The Good Life: Truths That Last in Times of Need.
By Peter J. Gomes. HarperSanFrancisco, 388 pp., $23.95.

My church youth group once performed a musical featuring a song called "The Good Life." It parodied the consumerist notion of the good life: "boats and cars and kids that are all in good condition," visits to "Spain and France and Greece all part of our tradition" and "art and books and gems placed on exhibition." It concluded by acknowledging that when we have acquired all these things, "we still hunger, we still thirst." I knew that the song was right. Peter J. Gomes, Plummer Professor of Christian Morals and Pusey Minister in the Memorial Church of Harvard University, reinforces what I noted 22 years ago and reiterates much of what philosophy and religion have always claimed.

Gomes makes the obvious claim that "good people live good lives" and lists self-discipline and moral conduct as necessary tools for good living. Quoting Harvard President Abbott Lawrence Lowell's Baccalaureate sermon of 1914, Gomes defines success as "doing something that is worth doing." This is not groundbreaking news but, rather, a confirmation that good living takes a lot of hard work. Such a life necessarily includes germination and cultivation of the four cardinal virtues--prudence, justice, temperance and fortitude--and the three theological virtues--faith, hope and love. These are not inherent traits, but behaviors that must be taught to us, modeled for us and ultimately adopted by us.

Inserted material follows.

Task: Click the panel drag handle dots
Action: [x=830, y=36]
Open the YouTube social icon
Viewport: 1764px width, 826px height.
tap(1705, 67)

Drawing on such thinkers as Aristotle, Augustine and Aquinas, Gomes reiterates that neither accomplishments nor possessions are the mark of a good life. He asserts that failure often teaches us more than does a constant string of successes. Character development requires much practice, and happiness is a fragile goal not always concurrent with goodness. In short, there's no blueprint for the good life. College administrators need not rush to design a new class based on this book to add to the already overcrowded "values" curriculum.